PROBLEM REQUIREMENTS - From the data underneath, reproduce exactly the stretch that begins at the line with "This screenshot has width=1459, height=812." and ends after the line with "This screenshot has height=812, width=1457.".

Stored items
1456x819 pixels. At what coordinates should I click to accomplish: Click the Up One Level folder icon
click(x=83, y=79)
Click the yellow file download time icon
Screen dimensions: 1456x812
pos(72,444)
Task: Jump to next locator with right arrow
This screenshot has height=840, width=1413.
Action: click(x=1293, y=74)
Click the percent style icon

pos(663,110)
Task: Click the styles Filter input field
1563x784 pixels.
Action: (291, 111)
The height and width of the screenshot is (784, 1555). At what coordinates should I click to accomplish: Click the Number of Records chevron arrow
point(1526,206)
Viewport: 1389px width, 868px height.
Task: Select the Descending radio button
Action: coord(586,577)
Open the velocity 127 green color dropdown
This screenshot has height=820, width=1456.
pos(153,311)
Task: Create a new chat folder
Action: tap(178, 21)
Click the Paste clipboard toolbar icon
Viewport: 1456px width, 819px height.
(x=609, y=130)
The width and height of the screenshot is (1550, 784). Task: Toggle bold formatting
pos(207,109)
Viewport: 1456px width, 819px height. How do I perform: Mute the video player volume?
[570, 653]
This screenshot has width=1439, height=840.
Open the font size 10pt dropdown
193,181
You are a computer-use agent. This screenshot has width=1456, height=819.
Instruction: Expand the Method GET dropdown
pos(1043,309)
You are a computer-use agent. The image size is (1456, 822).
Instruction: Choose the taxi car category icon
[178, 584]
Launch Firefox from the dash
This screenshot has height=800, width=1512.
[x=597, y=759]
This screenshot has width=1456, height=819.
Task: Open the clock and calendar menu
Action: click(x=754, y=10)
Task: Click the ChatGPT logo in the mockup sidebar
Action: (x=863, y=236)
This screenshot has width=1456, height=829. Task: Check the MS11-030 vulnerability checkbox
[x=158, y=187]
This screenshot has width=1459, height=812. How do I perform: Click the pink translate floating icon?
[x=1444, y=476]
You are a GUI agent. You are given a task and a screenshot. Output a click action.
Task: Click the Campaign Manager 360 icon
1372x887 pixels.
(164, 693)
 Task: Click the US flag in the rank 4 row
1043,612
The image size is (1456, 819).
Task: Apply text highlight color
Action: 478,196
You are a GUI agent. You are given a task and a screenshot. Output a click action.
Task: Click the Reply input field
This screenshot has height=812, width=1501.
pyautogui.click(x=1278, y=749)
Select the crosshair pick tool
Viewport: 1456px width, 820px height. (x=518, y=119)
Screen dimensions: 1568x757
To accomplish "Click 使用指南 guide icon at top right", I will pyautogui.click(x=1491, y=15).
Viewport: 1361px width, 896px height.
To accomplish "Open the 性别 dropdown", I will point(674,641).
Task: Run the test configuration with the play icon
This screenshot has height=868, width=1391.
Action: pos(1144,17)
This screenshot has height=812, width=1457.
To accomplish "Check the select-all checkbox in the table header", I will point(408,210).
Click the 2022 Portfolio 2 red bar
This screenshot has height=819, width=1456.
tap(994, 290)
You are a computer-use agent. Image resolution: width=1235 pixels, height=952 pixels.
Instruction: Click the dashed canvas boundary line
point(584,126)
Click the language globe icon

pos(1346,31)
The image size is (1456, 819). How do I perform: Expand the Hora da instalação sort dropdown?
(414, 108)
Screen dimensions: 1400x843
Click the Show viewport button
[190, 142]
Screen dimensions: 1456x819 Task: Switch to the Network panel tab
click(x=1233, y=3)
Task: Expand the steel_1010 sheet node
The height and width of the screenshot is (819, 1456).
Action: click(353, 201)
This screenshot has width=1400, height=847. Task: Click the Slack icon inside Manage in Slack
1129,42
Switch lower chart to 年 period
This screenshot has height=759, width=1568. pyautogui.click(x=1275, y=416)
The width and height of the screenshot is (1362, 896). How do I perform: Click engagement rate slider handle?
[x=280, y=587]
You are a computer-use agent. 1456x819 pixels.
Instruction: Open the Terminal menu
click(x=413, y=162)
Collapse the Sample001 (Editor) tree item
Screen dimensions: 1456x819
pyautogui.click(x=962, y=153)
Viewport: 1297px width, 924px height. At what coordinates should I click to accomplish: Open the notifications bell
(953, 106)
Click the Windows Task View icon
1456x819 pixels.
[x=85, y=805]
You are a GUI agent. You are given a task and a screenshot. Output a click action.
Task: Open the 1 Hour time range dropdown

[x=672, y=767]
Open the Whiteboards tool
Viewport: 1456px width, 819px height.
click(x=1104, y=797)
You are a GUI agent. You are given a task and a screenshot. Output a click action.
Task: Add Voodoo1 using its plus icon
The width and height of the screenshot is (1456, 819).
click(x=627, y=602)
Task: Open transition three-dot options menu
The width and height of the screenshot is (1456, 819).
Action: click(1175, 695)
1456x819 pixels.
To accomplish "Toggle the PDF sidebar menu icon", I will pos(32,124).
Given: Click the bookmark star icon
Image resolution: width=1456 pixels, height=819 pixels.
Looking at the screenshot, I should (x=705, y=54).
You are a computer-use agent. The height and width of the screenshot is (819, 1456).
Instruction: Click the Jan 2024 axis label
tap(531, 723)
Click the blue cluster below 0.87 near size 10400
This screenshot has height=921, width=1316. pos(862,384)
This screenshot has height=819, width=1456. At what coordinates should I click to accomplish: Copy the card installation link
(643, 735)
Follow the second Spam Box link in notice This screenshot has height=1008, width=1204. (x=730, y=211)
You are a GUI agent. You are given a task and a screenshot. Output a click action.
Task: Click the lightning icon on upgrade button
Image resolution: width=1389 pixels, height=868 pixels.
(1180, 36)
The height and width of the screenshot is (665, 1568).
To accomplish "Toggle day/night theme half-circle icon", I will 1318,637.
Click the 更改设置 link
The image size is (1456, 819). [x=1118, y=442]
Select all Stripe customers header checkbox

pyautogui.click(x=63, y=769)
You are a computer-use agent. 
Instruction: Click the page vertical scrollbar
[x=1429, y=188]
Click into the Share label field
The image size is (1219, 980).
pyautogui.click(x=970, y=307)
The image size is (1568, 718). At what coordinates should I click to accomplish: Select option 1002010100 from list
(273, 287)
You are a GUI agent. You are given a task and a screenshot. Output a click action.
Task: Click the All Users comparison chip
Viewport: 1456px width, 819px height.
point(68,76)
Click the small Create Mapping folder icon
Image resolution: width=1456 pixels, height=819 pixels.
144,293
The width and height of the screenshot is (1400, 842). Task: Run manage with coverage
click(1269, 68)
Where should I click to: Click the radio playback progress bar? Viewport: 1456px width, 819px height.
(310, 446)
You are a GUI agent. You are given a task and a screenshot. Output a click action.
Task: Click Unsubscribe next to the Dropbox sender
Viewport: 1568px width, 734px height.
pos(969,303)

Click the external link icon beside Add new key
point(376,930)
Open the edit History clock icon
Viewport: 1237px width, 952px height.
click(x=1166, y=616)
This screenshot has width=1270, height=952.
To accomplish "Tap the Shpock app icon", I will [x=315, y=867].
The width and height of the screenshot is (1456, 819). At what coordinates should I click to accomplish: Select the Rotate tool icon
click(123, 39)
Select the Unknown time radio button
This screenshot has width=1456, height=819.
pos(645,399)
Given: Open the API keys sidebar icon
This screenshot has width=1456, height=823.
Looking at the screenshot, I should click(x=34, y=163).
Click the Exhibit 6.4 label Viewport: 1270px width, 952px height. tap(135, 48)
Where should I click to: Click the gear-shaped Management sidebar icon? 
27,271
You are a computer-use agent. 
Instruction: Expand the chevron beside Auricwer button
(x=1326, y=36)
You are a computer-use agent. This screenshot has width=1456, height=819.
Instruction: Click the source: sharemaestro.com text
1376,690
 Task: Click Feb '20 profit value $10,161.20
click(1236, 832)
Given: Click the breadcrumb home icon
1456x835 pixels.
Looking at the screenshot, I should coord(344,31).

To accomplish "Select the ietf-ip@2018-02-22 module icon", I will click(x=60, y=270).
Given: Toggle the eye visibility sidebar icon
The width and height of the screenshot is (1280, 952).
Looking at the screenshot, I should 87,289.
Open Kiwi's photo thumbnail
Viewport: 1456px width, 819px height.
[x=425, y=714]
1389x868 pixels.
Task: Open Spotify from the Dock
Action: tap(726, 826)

TASK SOLUTION -
This screenshot has width=1459, height=812. How do I perform: Click the pink translate floating icon?
[x=1444, y=476]
You are a GUI agent. You are given a task and a screenshot. Output a click action.
Task: Click the Campaign Manager 360 icon
1372x887 pixels.
(164, 693)
 Task: Click the US flag in the rank 4 row
1043,612
The image size is (1456, 819).
Task: Apply text highlight color
Action: 478,196
You are a GUI agent. You are given a task and a screenshot. Output a click action.
Task: Click the Reply input field
This screenshot has height=812, width=1501.
pyautogui.click(x=1278, y=749)
Select the crosshair pick tool
Viewport: 1456px width, 820px height. (x=518, y=119)
Screen dimensions: 1568x757
To accomplish "Click 使用指南 guide icon at top right", I will pyautogui.click(x=1491, y=15).
Viewport: 1361px width, 896px height.
To accomplish "Open the 性别 dropdown", I will point(674,641).
Task: Run the test configuration with the play icon
This screenshot has height=868, width=1391.
Action: pos(1144,17)
This screenshot has height=812, width=1457.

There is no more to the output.